I used to ask myself, what if it’s not successful? The answer now feels simple: who cares? The older I get, the more willing I am to try, to take risks, or even explore without a clear plan. Maybe for the first time in my life.
We often tell young people to take risks while they’re still early in life and have less to lose. I don’t disagree with that. In fact, I’ve been thinking about how I might encourage my friends’ kids to take more meaningful risks than I did in my teens and twenties.
But what I’ve learned recently is that risk-taking feels more like a muscle than a moment. The more I practice it, the more natural it becomes. That feels like a skill, just like creativity. The two easiest personal examples of risk for me have been teaching myself to trade options and pushing myself out of my introverted state to build a stronger local network.
What also intrigues me about risk is how much it varies from person to person, even among those with experience. This leads me to believe that while experience is important, it’s not the only factor that leads to better decisions or projections.
This has led me to ask: what makes some people more willing to take calculated risks than others? What’s the actual difference between people who act on intuition and those who don’t?
I used to think this was mostly about agency, and to a degree, it is. But the more I think about it, agency feels too broad. The real gap I keep seeing is confidence in navigating ambiguity. And that’s what I want Incipient Strategies to help solve.

+===+

- COMPLETE THE FOLLOWING -
[1] Summarize the essay on risk-taking in two sentences.
[2] Carry the essay on risk-taking forward from its final sentence, keeping the same first-person voice.

- DATA EXCERPT -
+===+

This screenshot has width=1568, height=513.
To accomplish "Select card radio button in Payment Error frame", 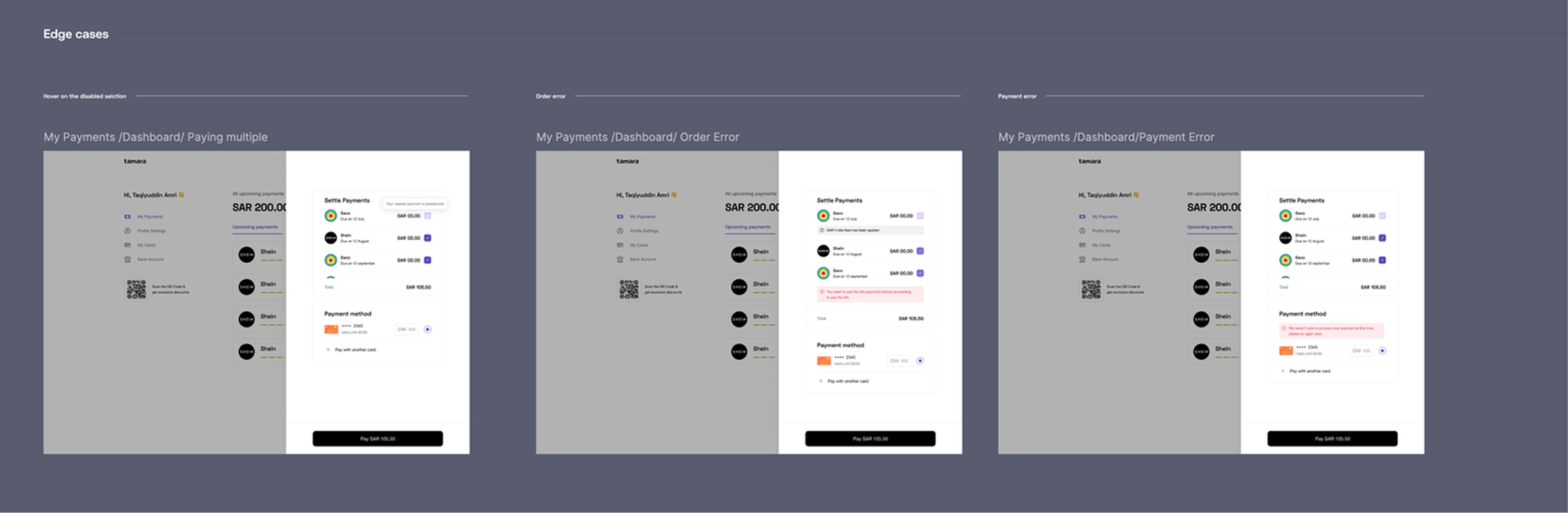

+===+

- TASK ANSWERS -
[1] The writer has grown more willing to take risks with age and now sees risk-taking as a skill, like a muscle, that becomes more natural with practice, as with learning to trade options and building a stronger local network. Noting that comfort with risk varies even among experienced people, the writer concludes that the real difference is confidence in navigating ambiguity, which Incipient Strategies is meant to help solve.

[2]
At its core, Incipient Strategies is about helping others build the life they want, especially people who feel stuck because they’re “past school” and may believe they’ve missed the on-ramps traditional education was supposed to provide.
When I talk to close friends and others in my circle about what holds them back, I’ve noticed many of them can’t quite articulate the hesitation they feel. I think a missing piece in the entrepreneurial space is the kind of delusional encouragement that pushes people to keep going. To remind them their idea isn’t crazy. That there’s always a real place to begin turning a vision into reality.
The simplest way I’ve started to see it is this: many people are focusing on the work, rather than discovering the obsession.
Most people I know never really learned how to keep educating themselves after school ended. School teaches us to memorize, to test, to perform. But rarely to question, adapt, or teach ourselves.
It also skips the real-life stuff. How to talk about money. How to make decisions under uncertainty. How to understand financial risk. And when you can’t talk about money, you can’t talk about freedom. That’s part of what pushed me to start Incipient Strategies. I want to help close that gap.